Five Concepts to Measure Growth and Success for your Startup
Knowing your numbers is a crucial step towards unlocking the potential of your product. During my time working in several fast-growing companies, I figured out that every business fundamentally relies on five major pillars in order to grow. If we break down these areas and start to identify key performance indicators, you’ll see how a data driven mindset can lead to tremendous growth. I’ve summarized a framework of approaches which will give you a basic idea of these key indicators. You won’t be disappointed to have a data driven mind set to see what matters the most for your startup. Lets call this concept AAVRR 💸
Explore every existing channel from Social media to forums to platforms and identify the best channels to acquire your potential users. Dive into the Conversion Prism of Brian Solis and discover the possibilities to find the right target group. Besides that, use paid growth channels, like adverting, growth hacks, sponsoring, partnerships to test and explore which channels converts the best. Use the key performance indicator CAC (Customer Acquisition Cost) for that metric. It’s important to keep track of your costs when you acquire new users. To specify your metrics and make them more comparable you can use Cost per click (CPC). Understand the target group of your product/app/website and find the best source to reach them.
The next step is turning the visitor into a user or activating them. Think of this as starting a relationship with the visitor. Your goal is to get some level of commitment from the user. Different verticals have different shaped funnels, but this is generally the amuse-bouche of your product. For SaaS companies we are most familiar with a limited time free trial or a freemium offering with limited features. For an e-commerce company this could be a loss-leader product, and for a photographer this could be a free consultation and/or product samples. Track how many visitors turn into customers by using the conversion rate (CR) as a metric. Depending on your vertical, the height of the activation stage in your funnel will vary, but it is generally when a customer is able to experience the product you are offering first hand.
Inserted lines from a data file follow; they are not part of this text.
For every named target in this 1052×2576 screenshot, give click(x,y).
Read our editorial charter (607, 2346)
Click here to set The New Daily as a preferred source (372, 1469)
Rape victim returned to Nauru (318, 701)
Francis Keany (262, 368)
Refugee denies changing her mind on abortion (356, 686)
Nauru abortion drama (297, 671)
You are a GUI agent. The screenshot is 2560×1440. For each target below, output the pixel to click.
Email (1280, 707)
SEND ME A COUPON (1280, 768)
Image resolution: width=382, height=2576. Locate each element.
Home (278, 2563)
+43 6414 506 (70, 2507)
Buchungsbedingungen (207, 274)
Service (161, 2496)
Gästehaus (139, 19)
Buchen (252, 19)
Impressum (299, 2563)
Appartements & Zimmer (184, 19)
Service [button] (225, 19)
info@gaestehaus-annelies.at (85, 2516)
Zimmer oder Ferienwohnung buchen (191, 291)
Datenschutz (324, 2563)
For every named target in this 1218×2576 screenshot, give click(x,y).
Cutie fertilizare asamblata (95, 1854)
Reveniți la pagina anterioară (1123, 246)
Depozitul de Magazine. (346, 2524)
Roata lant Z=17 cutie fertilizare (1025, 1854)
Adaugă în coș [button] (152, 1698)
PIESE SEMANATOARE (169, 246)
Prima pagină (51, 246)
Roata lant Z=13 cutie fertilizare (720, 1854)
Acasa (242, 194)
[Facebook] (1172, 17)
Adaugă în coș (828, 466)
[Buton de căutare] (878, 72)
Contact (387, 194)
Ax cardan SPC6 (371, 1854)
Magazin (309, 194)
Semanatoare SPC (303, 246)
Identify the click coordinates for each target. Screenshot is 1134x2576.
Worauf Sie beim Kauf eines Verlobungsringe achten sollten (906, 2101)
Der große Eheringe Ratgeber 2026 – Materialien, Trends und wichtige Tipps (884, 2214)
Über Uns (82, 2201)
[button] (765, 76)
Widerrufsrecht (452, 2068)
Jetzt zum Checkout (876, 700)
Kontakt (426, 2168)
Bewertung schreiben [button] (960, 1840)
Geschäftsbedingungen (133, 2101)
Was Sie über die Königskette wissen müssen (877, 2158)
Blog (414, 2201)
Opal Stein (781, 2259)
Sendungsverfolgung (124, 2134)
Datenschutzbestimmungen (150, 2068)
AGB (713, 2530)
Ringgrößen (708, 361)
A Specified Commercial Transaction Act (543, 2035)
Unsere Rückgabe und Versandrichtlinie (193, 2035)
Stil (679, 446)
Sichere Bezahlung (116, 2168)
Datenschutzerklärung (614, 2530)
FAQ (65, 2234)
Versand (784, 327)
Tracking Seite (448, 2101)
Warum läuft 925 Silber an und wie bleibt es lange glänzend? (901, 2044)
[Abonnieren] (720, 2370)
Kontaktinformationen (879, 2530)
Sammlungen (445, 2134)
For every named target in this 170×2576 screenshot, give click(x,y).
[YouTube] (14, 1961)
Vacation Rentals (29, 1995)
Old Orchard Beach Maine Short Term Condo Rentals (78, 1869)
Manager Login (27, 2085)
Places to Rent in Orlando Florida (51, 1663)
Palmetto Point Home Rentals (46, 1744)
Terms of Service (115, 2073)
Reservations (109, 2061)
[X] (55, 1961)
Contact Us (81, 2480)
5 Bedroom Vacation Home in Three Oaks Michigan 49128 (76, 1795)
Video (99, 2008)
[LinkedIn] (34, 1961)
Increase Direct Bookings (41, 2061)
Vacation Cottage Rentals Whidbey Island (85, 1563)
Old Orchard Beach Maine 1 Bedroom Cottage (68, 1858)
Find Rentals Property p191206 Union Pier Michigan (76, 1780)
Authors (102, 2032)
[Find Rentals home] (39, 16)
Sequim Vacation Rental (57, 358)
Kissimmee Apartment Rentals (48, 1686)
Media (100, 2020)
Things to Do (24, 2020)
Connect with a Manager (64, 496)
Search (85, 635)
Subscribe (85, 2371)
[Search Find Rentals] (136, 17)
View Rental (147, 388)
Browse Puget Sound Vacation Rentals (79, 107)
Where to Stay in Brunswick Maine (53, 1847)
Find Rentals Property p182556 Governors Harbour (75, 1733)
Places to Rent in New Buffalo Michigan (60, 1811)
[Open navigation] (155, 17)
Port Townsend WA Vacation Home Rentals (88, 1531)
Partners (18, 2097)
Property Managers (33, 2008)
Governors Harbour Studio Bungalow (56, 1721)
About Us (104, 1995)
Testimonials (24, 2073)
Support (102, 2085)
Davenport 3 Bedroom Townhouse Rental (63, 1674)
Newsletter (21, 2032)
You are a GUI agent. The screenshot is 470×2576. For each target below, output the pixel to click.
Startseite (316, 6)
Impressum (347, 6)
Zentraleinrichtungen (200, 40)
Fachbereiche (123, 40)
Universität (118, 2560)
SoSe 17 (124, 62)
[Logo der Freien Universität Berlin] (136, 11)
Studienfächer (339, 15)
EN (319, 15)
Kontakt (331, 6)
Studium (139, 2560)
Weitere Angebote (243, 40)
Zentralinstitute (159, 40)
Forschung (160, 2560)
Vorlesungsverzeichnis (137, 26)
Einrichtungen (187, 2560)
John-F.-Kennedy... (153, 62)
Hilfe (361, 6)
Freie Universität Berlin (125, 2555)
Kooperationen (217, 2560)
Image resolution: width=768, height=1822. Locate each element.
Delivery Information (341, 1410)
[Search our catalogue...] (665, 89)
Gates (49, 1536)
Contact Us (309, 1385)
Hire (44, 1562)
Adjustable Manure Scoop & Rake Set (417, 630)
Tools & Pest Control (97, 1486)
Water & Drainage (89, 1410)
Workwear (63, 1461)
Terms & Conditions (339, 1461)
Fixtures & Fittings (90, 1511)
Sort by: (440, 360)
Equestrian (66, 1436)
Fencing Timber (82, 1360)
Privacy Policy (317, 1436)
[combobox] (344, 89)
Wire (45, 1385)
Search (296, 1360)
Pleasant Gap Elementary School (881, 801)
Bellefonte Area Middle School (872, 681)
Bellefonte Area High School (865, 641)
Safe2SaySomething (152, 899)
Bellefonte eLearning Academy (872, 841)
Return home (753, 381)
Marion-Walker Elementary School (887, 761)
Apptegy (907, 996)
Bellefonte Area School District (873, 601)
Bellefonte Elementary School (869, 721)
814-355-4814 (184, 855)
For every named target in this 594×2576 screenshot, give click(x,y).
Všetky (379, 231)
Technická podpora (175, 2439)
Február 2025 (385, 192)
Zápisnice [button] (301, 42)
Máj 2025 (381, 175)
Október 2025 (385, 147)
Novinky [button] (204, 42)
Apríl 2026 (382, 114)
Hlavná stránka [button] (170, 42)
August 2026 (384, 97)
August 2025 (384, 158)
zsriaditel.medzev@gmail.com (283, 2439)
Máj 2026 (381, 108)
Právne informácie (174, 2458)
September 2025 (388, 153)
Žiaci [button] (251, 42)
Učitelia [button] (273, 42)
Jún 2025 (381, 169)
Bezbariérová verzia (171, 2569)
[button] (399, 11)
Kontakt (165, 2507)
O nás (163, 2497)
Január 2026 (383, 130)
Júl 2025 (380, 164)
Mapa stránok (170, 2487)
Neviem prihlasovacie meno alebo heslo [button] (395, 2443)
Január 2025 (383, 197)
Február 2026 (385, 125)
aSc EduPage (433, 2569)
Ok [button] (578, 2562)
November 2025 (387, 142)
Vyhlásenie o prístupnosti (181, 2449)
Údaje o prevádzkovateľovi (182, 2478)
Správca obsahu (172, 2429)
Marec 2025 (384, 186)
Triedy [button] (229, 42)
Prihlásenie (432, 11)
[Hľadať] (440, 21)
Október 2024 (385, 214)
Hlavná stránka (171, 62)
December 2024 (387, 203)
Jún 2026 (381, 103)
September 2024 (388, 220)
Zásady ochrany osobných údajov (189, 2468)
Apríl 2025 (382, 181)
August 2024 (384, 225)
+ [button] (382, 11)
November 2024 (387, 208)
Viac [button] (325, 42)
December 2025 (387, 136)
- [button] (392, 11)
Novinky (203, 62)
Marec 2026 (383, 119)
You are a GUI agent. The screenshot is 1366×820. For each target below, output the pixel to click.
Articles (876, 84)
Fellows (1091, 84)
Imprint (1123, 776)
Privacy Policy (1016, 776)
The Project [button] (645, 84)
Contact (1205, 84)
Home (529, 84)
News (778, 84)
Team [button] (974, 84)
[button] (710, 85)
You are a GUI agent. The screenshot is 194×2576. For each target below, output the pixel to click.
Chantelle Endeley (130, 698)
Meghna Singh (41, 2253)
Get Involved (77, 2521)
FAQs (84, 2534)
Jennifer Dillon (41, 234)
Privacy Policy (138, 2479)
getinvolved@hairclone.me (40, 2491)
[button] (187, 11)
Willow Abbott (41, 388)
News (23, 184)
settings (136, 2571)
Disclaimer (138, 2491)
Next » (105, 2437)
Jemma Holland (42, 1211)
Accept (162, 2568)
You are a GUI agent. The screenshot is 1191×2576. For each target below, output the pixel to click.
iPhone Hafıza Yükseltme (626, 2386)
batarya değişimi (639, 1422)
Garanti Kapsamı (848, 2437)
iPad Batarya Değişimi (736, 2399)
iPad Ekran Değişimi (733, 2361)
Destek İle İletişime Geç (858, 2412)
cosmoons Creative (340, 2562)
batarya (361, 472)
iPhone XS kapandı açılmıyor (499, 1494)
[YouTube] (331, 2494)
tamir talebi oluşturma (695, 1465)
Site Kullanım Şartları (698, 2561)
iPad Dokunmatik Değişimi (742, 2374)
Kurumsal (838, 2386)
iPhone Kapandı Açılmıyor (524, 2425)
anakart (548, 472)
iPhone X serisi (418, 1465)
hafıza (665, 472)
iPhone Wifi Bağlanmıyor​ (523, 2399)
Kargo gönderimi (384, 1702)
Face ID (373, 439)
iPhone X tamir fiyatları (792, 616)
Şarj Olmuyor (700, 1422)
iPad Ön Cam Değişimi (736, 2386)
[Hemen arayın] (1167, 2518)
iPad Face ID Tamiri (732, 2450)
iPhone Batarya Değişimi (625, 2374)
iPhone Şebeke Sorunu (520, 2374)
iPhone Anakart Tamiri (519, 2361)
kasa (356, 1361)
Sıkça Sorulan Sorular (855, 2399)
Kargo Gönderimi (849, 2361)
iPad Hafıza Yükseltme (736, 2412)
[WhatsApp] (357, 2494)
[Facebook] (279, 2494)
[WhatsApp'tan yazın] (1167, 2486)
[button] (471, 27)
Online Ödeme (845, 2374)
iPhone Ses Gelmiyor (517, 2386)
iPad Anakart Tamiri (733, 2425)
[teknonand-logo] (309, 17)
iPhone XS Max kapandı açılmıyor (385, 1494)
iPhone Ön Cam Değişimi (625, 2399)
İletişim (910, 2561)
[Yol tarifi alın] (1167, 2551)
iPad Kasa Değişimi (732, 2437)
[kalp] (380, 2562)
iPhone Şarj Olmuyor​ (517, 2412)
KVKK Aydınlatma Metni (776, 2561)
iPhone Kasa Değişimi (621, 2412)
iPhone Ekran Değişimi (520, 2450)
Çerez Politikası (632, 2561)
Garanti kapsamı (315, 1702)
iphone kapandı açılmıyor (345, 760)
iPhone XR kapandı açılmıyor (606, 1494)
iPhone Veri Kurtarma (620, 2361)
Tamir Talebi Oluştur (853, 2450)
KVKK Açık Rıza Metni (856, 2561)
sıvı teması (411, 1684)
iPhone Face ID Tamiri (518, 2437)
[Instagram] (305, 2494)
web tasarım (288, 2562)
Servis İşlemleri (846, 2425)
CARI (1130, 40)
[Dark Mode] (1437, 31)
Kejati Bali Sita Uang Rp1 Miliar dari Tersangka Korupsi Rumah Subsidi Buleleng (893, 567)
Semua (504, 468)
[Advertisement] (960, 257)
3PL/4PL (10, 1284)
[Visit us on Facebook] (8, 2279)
Your startup won’t grow exponentially if there is no virality component in it. With every user you acquire, a minimum of 1,1 users should follow. This concept is known as a viral coefficient (VC) — defined as the number of new users an existing user generates. This kind of natural sharing process is also called inherent virality. You can use referral programs, invite friends to unlock features, sharing options, or other growth hacking techniques to encourage users to bring contacts onboard. For that, other ecosystems and APIs could be the best leverage for viral growth, as they’re full of potential leads. To point it out, virality is not a single feature. It’s a design principle. It’s not a result of good luck. It’s engineered. Forget about forcing users to use random share buttons. You must understand your audience and design a user flow that leads to sharing.
You will start to see when users start to love your product by how often they come back over and over again. The best way to measure this indicator of success is to look at how long they are using the product over a certain period of time. You can measure it by user retention (UR) and is defined as the percentage of users who come back and perform any action with your product. Use simple techniques like push notifications, newsletters, promos, reminders to encourage users to use your product on a regular basis.
The most important overall KPI’s where business, product & marketing runs together is at the end the revenue stream. The KPI is defined as the Monthly Recurring Revenue (MRR) or the result of the performance of your product summarized as the amount of revenue generated per month.
A baseline metric to measure is how much value is derived from a customer. Use the Lifetime value (LTV) KPI to get an understanding of the value of a customer of their lifetime.
It is correlated to previous efforts and can be measured with the conversion rate, which is the percentage of visits which is converting into leads. When you know what the value of a lead is, you can determine how many leads you need each month to sustain your business and how much you should pay for advertising and the circle starts from point one again.
Always consider measuring your metrics on a weekly or monthly basis to gain a better understanding of your week over week growth (WOW %) or your month over month growth (MOM %). Use tools like Chart.io, to visualize your data and make them more interpretable. However, you need to figure out which key performance indicators can be the leverage for your product. It should become your mission to focus on a data centered approach to unfold the potential in order to find weak spots or opportunities which will help you to leverage your growth.